Vita facile non vivono neanche le piccole e medie emittenti televisive però che, nonostante le buone intenzioni esposte nel discorso di Renzo Bossi, esponente della Lega Nord e figlio del senatore Umberto Bossi intervenuto in video, non vedono in internet e nei new media una via di uscita dalla crisi in cui versano: “La digitalizzazione del paese sta penalizzando moltissimo le piccole tv locali – ha spiegato Fabrizio Berrini di Aerani-Corallo – sia per la mancanza di frequenze, nelle mani di Mediaset e Rai, sia per la decisione a noi avversa di spostare le frequenze dalla 61 alla 69 sul telecomando a favore degli operatori telefonici“. “La digitalizzazione è molto costosa come processo e le risorse sono poche – ha sottolineato anche Filippo Rebecchini di FRT – lo spostamento di otto canali nazionali verso la banda larga sta decretando la nostra fine“.

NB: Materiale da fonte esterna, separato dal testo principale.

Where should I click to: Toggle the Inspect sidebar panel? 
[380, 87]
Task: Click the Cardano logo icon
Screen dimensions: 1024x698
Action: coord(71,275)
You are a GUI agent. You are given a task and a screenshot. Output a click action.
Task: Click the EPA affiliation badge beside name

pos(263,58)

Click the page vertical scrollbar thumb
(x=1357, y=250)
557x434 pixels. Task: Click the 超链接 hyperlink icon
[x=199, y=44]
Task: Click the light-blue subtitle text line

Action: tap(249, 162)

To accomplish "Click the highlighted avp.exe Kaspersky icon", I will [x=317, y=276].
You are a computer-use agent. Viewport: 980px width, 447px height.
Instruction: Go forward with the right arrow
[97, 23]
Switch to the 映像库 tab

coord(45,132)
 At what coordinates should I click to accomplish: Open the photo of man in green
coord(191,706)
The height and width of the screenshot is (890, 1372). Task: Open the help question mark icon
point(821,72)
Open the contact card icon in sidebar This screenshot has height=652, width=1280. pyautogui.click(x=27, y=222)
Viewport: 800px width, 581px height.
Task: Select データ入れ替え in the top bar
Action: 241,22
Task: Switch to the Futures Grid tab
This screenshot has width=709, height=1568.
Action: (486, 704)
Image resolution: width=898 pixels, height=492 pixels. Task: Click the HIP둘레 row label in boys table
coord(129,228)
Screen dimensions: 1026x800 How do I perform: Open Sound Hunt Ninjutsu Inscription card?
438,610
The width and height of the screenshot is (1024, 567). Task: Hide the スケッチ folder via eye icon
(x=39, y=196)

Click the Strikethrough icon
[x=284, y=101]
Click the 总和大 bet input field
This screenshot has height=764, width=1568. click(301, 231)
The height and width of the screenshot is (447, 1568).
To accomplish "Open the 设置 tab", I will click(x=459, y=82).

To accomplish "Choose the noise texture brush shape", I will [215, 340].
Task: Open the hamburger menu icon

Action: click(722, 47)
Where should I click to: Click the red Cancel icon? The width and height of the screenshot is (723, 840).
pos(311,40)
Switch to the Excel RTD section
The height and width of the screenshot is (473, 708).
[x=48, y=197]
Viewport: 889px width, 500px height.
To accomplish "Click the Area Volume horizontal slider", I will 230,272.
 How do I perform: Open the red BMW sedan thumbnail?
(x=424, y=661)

L’ultimo panel, infine, ha affrontato il ruolo della politica in rapporto alla vecchia e alla nuova televisione. Due dimensioni diverse solo in apparenza, perché nei fatti la politica affronta la televisione vecchia e nuova, almeno per il momento, allo stesso modo. Paolo Gentiloni, deputato del Partito Democratico, ha spiegato bene questo concetto: “Barack Obama ha vinto le elezioni presidenziali negli Stati Uniti d’America grazie alla spinta del web, dove ha raccolto centinaia di milioni di dollari utilizzati in spot pubblicitari a suo favore sulla vecchia televisione generalista. Un dato che deve far riflettere sull’importanza che ancora riveste la vecchia televisione. A noi politici spetta il compito di modificare il modello di comunicazione usato in tv, avvicinandoci al web che oggi è il luogo prediletto di una grossa fetta di audience anche televisiva. Ecco perché l’attesa delibera Agcom deve essere considerata con molta attenzione e spero si apra una lunga fase di consultazione pubblica, vista la delicatezza dell’argomento e la sua natura strategica per le cose che stiamo affrontando in questo convegno“. “Più piattaforme di comunicazione – ha infine dichiarato Roberto Rao deputato UDC – potrebbero essere un modo trasparente per superare l’eterno duopolio italiano e la sua condizione di anomalia. Al nostro paese serve una nuova fase politica, sociale e culturale, che le nuove piattaforme multicanale potrebbero aiutare a sviluppare a favore di un più accentuato pluralismo culturale, politico e dell’informazione, che solo una legislazione illuminata può garantire“.